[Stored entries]
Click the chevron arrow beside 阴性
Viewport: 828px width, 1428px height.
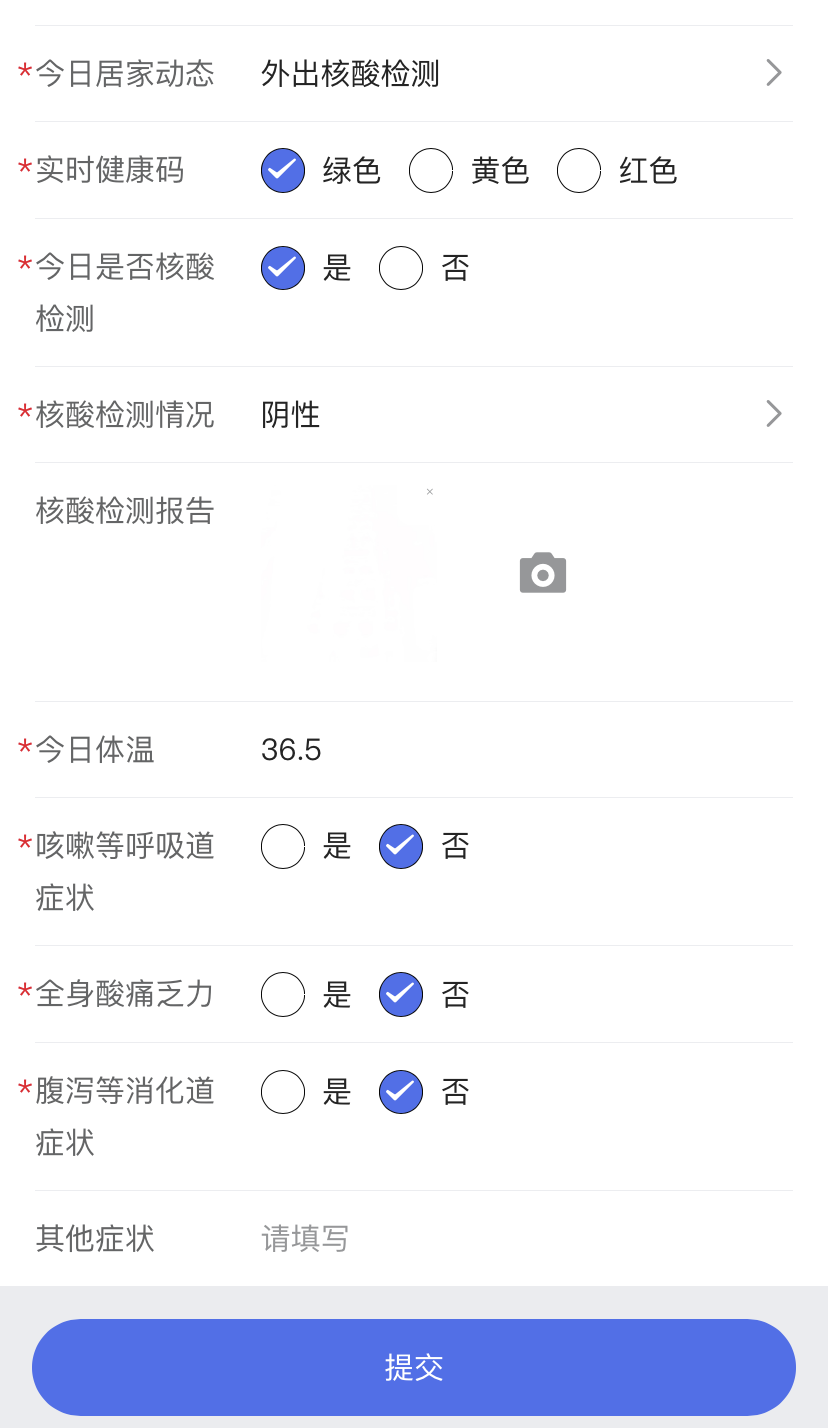point(773,414)
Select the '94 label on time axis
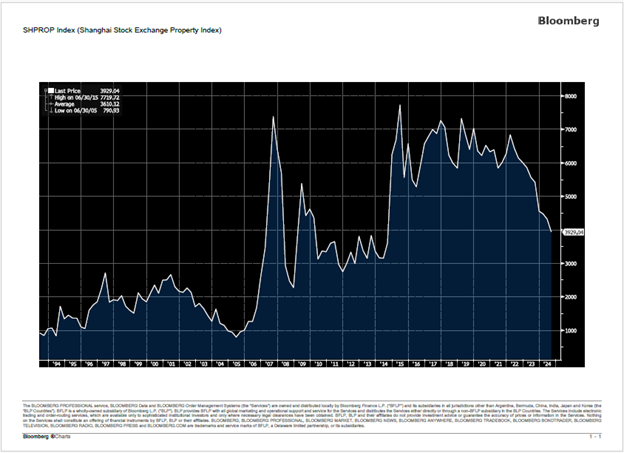This screenshot has width=624, height=453. coord(56,366)
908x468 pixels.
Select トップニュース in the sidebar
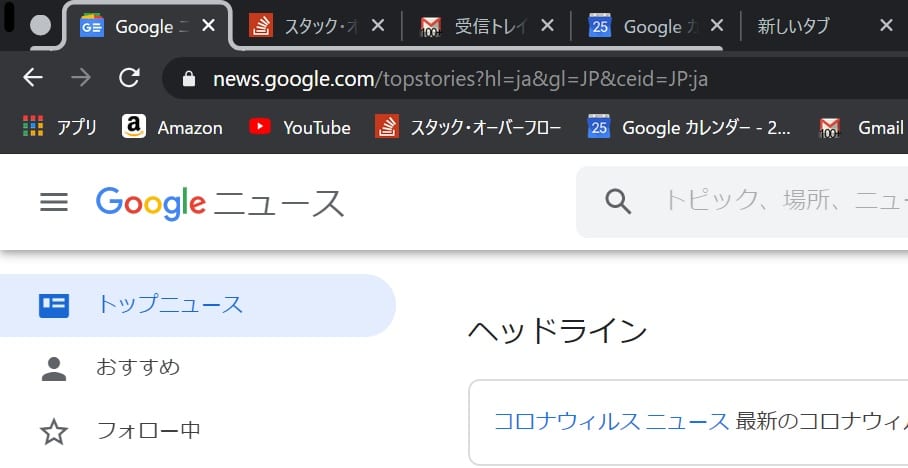pos(169,305)
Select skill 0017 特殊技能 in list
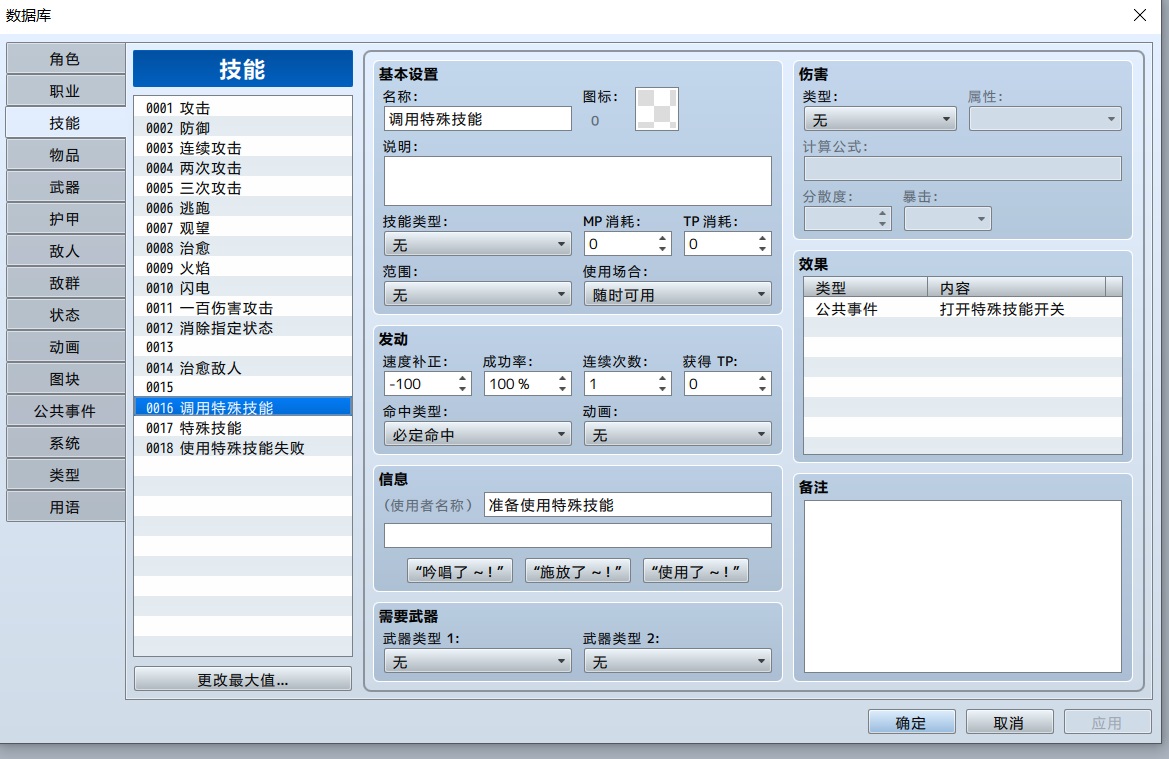 coord(242,428)
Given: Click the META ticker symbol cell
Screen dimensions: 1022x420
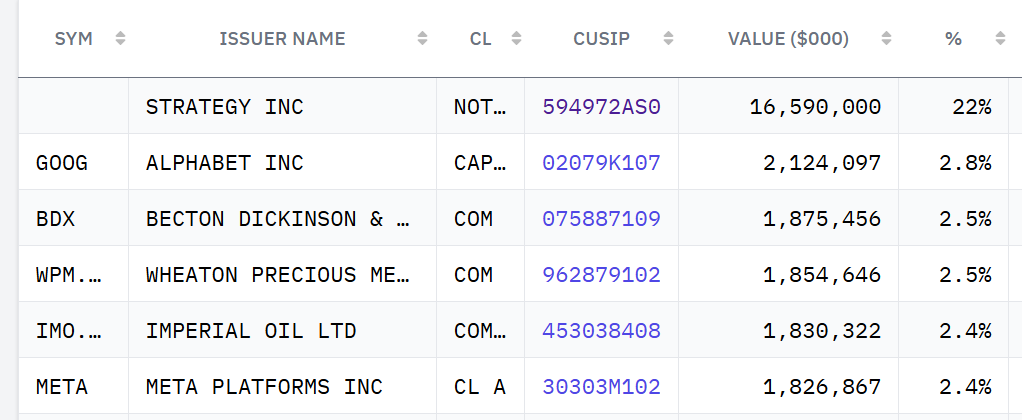Looking at the screenshot, I should pyautogui.click(x=74, y=387).
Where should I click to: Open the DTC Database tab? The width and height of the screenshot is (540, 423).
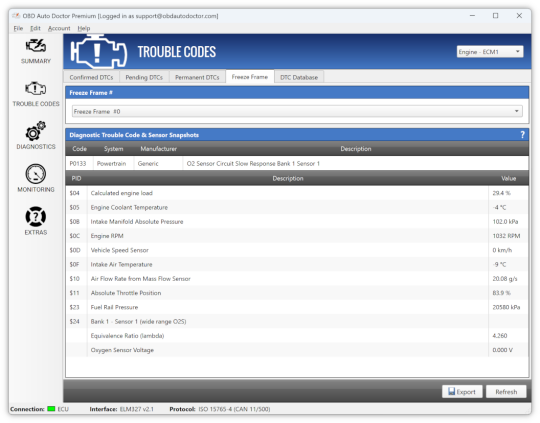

Task directions:
Reproduce every one of the stored entries above word for word, leaving out the pictures.

The result:
Click the chevron arrow beside 阴性
Viewport: 828px width, 1428px height.
point(773,414)
Select the '94 label on time axis
This screenshot has width=624, height=453. coord(56,366)
908x468 pixels.
Select トップニュース in the sidebar
pos(169,305)
Select skill 0017 特殊技能 in list
 coord(242,428)
Given: Click the META ticker symbol cell
Screen dimensions: 1022x420
Looking at the screenshot, I should pyautogui.click(x=74, y=387).
Where should I click to: Open the DTC Database tab? The width and height of the screenshot is (540, 423).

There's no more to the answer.